Extracted records:
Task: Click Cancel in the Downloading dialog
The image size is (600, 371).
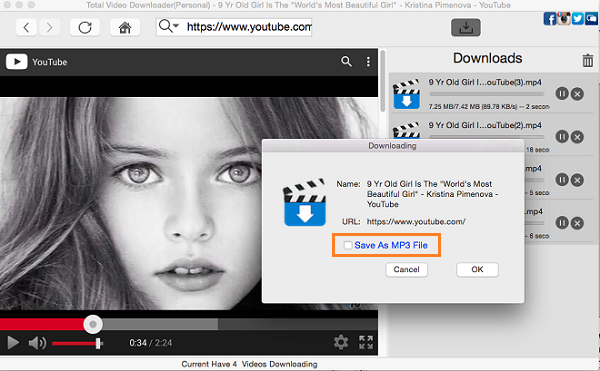Action: pos(406,270)
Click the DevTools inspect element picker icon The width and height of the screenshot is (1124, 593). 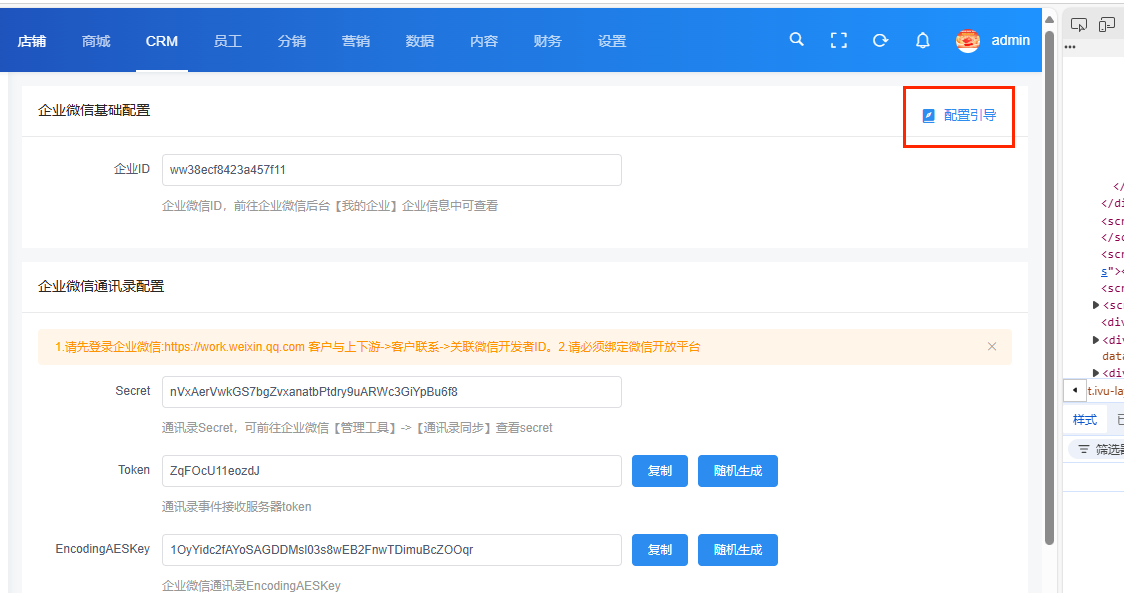(1079, 25)
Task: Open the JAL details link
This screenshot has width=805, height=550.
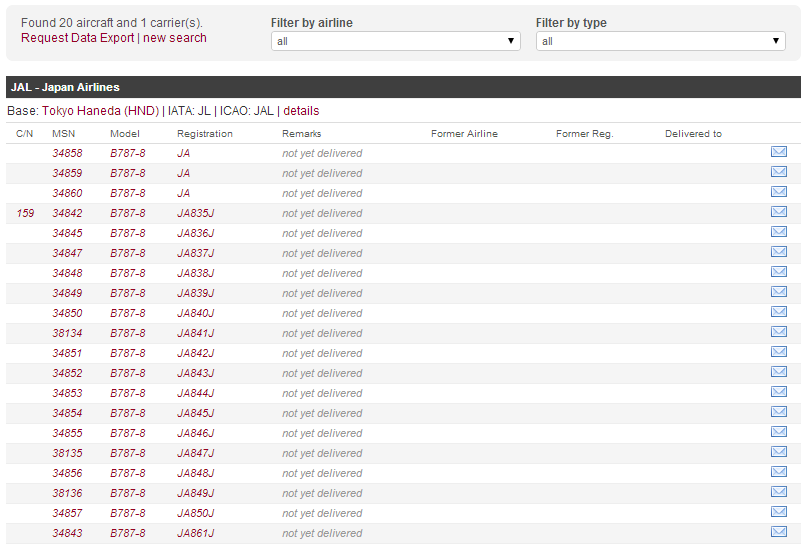Action: (x=301, y=110)
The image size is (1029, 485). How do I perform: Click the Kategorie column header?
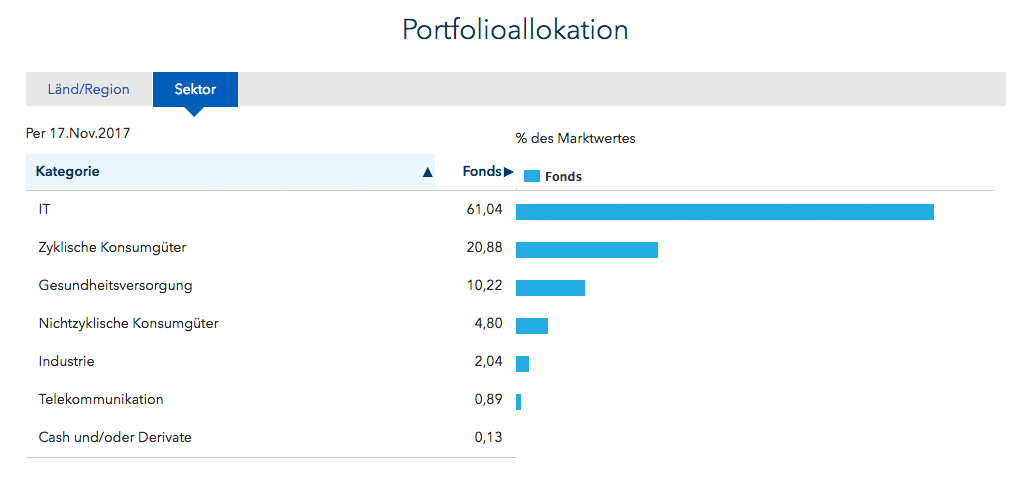pyautogui.click(x=230, y=172)
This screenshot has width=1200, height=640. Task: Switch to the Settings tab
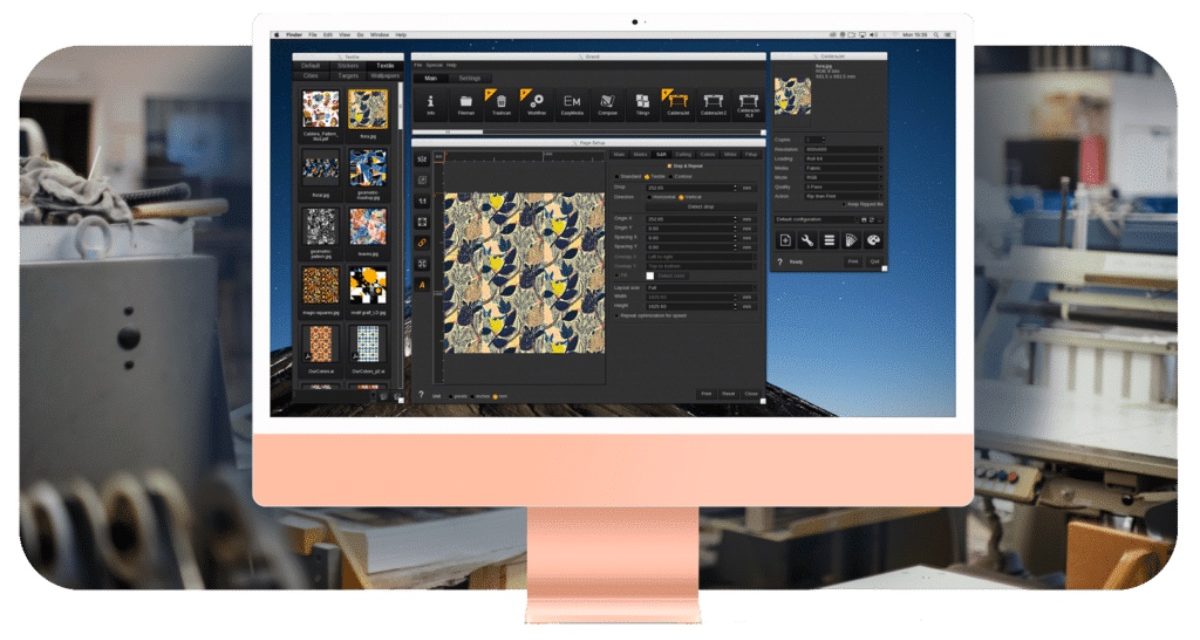click(469, 78)
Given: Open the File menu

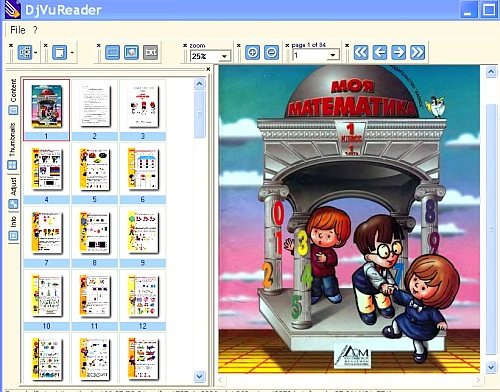Looking at the screenshot, I should 18,30.
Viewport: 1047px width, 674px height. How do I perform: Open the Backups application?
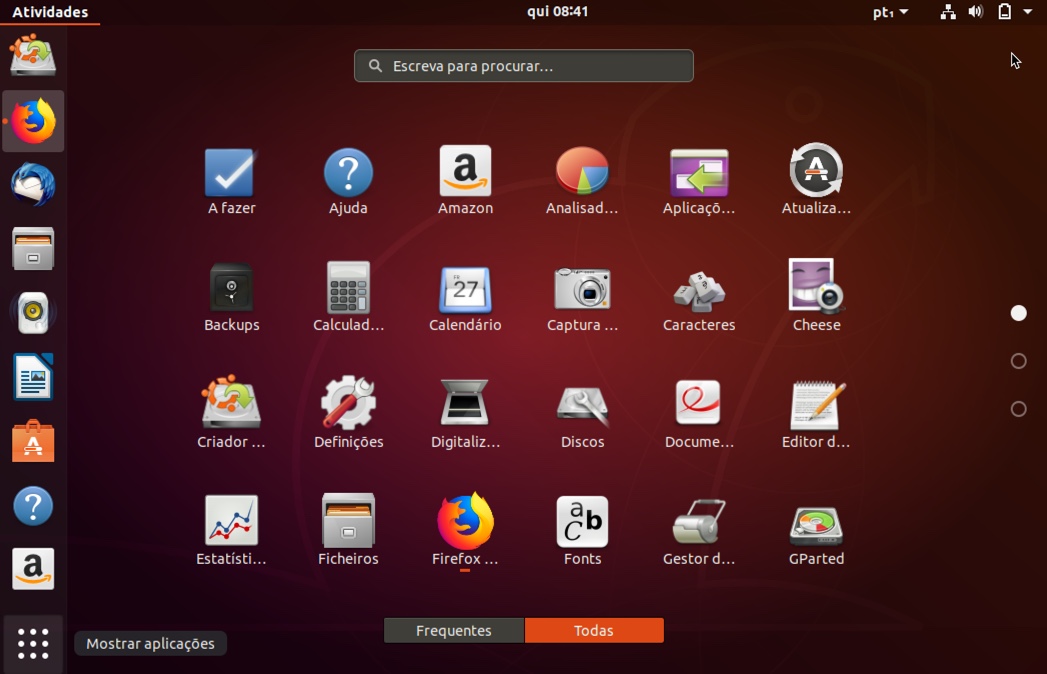[231, 290]
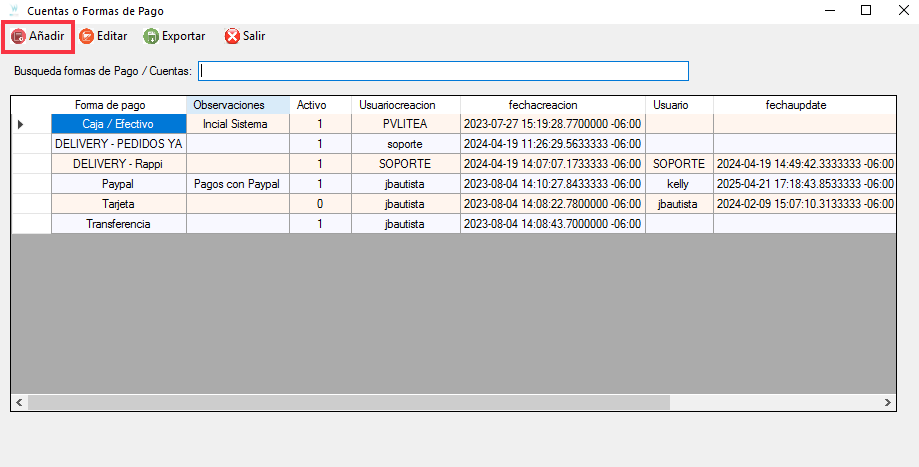The height and width of the screenshot is (467, 919).
Task: Click the red Salir icon
Action: pyautogui.click(x=232, y=36)
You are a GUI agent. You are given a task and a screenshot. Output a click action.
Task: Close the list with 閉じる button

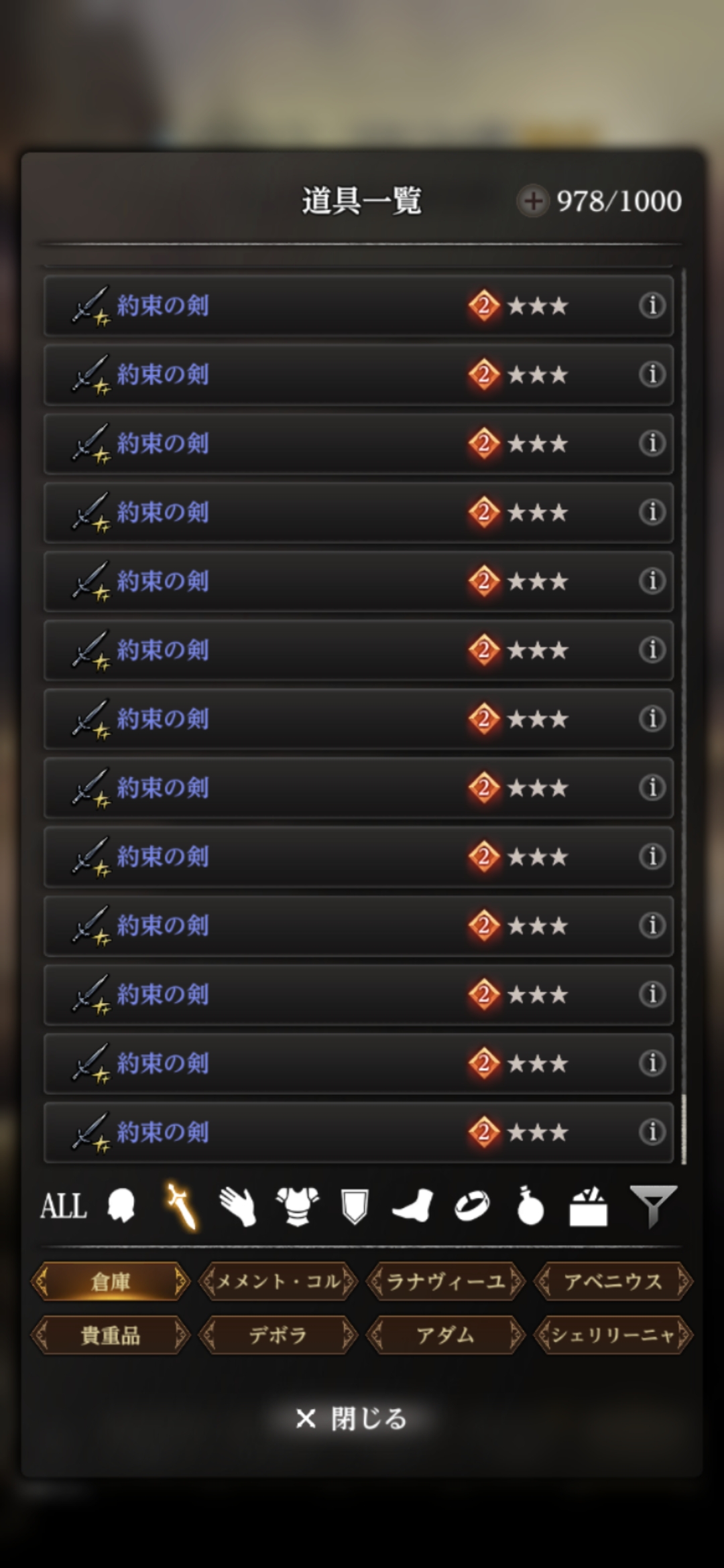coord(352,1419)
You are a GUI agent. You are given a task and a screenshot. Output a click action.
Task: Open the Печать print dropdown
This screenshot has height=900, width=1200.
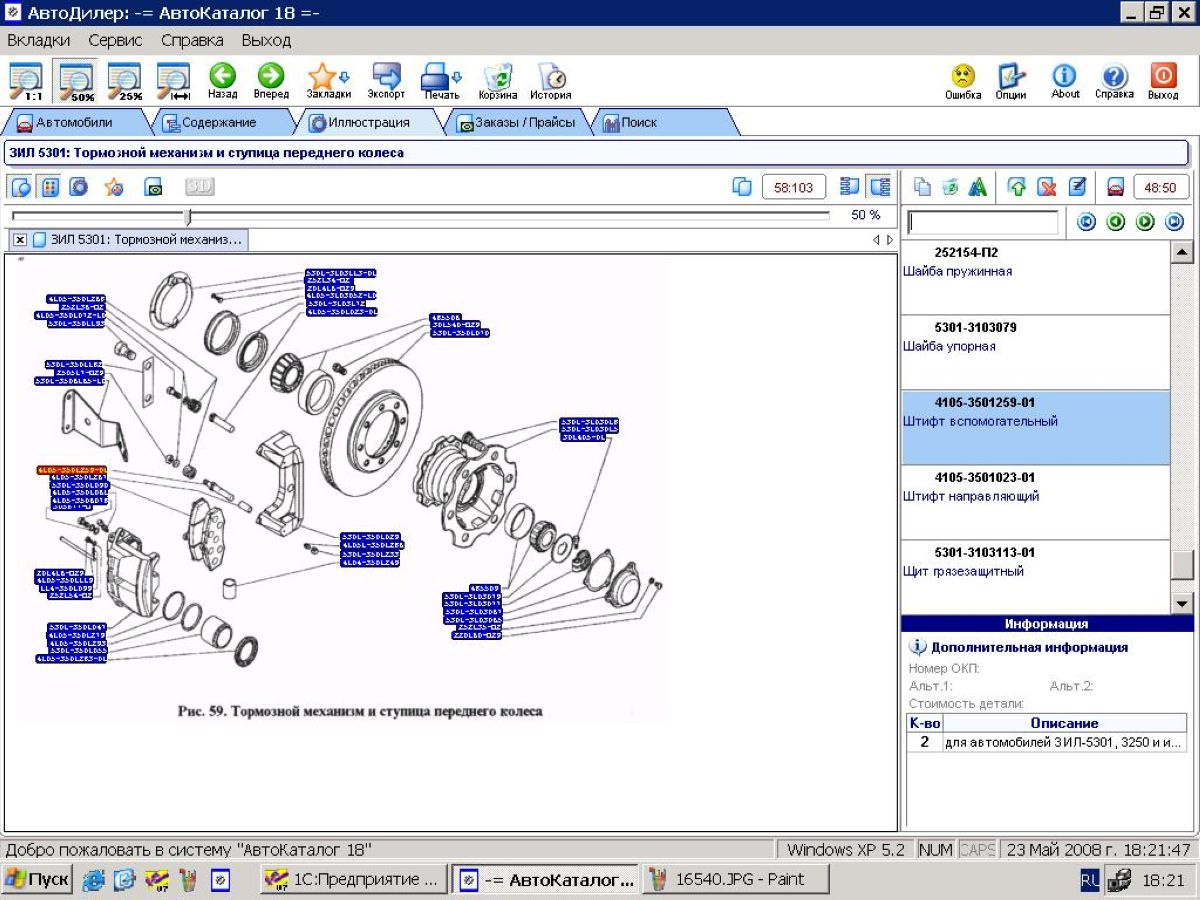457,77
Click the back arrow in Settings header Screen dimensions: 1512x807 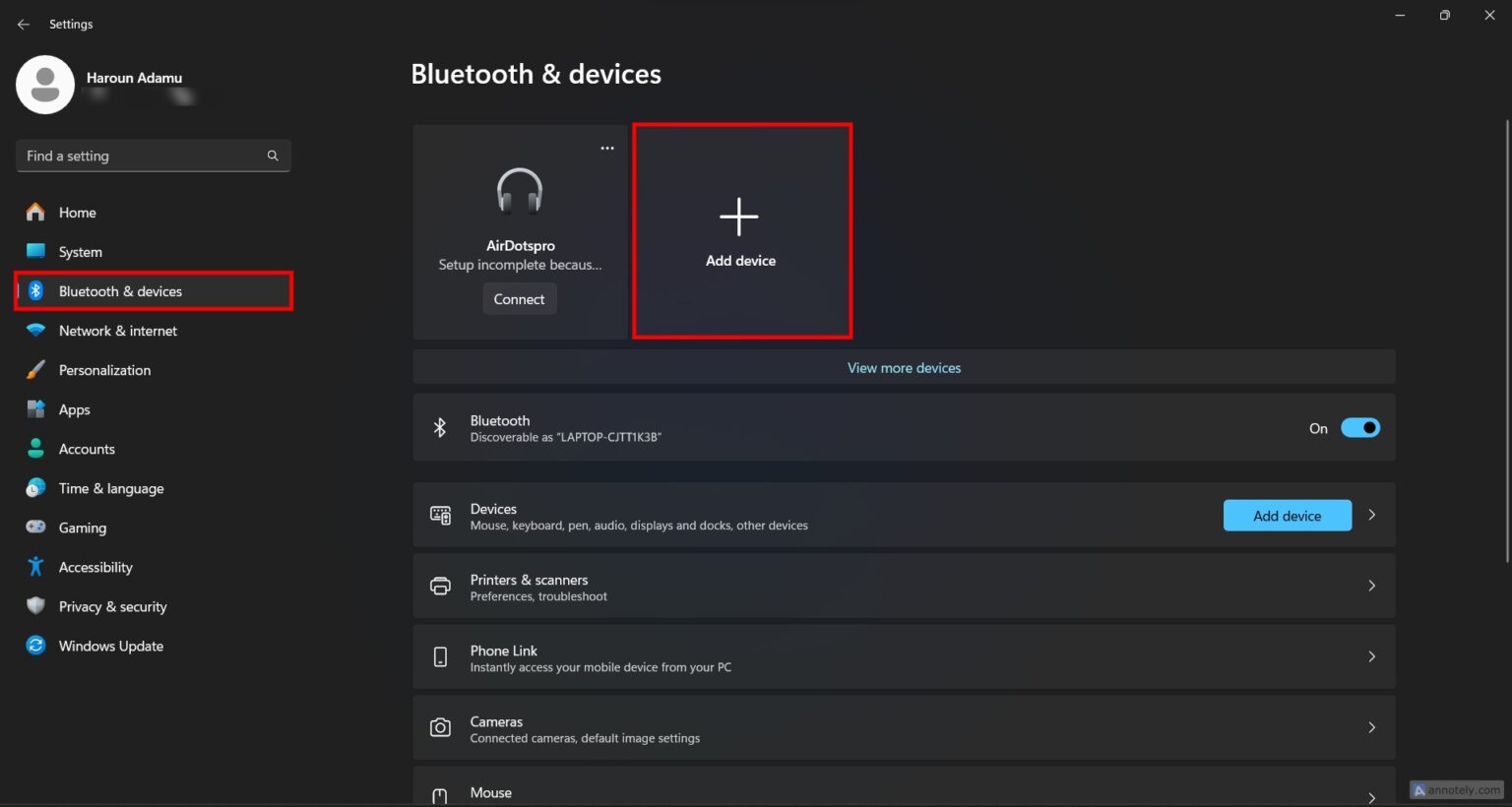point(24,25)
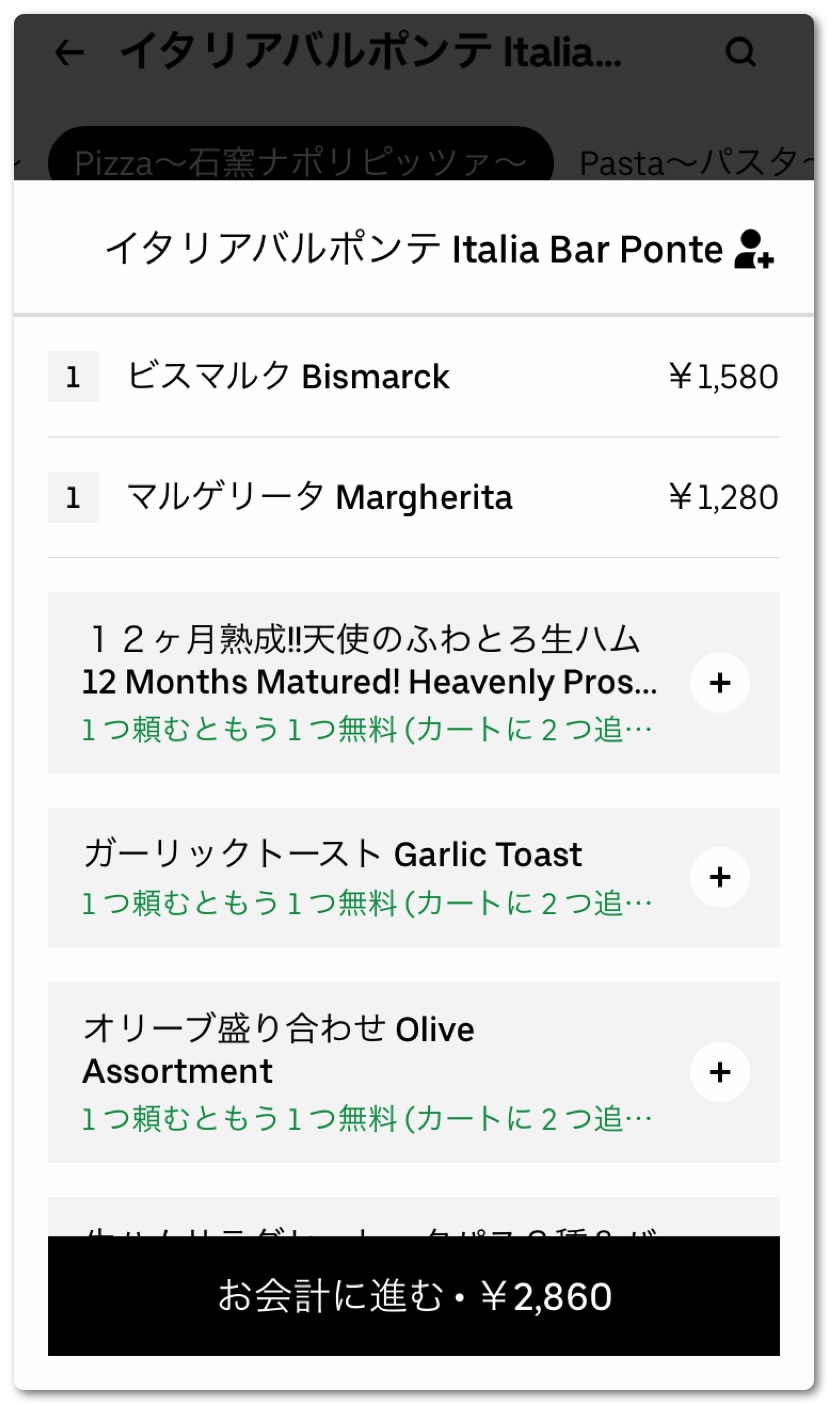Viewport: 828px width, 1404px height.
Task: Tap the Italia Bar Ponte cart header title
Action: click(x=413, y=249)
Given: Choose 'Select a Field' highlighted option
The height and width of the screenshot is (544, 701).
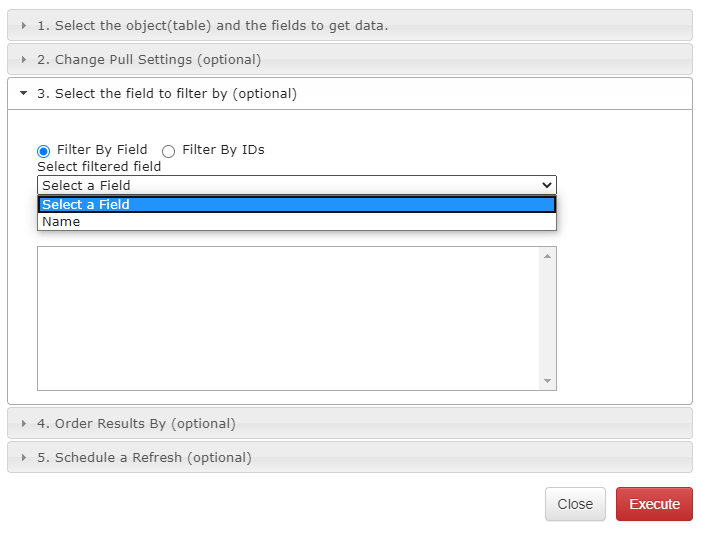Looking at the screenshot, I should point(297,204).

** Challenge **
Copy the records word for word, starting at the line that contains "The image size is (1029, 485)." and ending after the line that contains "Looking at the screenshot, I should 18,30.". Omit the pictures from your copy.

** Result of this task **
The image size is (1029, 485). How do I perform: Click the Kategorie column header?
pyautogui.click(x=230, y=172)
This screenshot has width=1200, height=640. Task: Switch to the Settings tab
click(469, 78)
Given: Open the File menu

Looking at the screenshot, I should 18,30.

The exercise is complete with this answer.